Reproduce the lines below verbatim, from the first line through the line containing "(x=670, y=436)", with both ends included.

================================

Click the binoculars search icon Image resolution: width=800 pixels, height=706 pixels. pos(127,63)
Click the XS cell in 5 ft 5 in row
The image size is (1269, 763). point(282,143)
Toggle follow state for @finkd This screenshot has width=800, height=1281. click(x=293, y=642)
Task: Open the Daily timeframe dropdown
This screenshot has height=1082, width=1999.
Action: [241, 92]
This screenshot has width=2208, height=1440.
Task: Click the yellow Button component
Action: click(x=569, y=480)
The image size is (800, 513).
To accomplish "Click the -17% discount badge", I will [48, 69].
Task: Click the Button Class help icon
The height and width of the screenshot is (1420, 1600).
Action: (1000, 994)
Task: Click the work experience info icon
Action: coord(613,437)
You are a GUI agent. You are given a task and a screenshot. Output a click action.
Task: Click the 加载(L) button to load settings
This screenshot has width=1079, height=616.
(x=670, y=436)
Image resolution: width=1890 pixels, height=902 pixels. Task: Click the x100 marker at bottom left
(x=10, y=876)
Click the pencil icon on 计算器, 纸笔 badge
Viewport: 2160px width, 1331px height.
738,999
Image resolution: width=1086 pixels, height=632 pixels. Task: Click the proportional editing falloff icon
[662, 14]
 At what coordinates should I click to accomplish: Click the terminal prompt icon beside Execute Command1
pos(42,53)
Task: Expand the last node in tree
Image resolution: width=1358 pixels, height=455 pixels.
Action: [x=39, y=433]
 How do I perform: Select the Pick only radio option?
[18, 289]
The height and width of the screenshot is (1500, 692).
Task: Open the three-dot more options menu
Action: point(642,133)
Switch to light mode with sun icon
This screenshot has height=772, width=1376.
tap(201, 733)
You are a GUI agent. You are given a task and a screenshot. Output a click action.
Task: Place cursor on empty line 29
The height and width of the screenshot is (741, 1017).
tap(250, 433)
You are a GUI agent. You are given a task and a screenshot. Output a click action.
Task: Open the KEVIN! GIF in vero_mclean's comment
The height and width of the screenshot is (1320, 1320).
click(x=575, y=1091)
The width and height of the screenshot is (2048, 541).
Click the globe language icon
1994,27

================================

Worked solution:
Click the binoculars search icon Image resolution: width=800 pixels, height=706 pixels. pos(127,63)
Click the XS cell in 5 ft 5 in row
The image size is (1269, 763). point(282,143)
Toggle follow state for @finkd This screenshot has width=800, height=1281. click(x=293, y=642)
Task: Open the Daily timeframe dropdown
This screenshot has height=1082, width=1999.
Action: [241, 92]
This screenshot has width=2208, height=1440.
Task: Click the yellow Button component
Action: click(x=569, y=480)
The image size is (800, 513).
To accomplish "Click the -17% discount badge", I will [48, 69].
Task: Click the Button Class help icon
The height and width of the screenshot is (1420, 1600).
Action: (1000, 994)
Task: Click the work experience info icon
Action: coord(613,437)
You are a GUI agent. You are given a task and a screenshot. Output a click action.
Task: Click the 加载(L) button to load settings
This screenshot has width=1079, height=616.
(x=670, y=436)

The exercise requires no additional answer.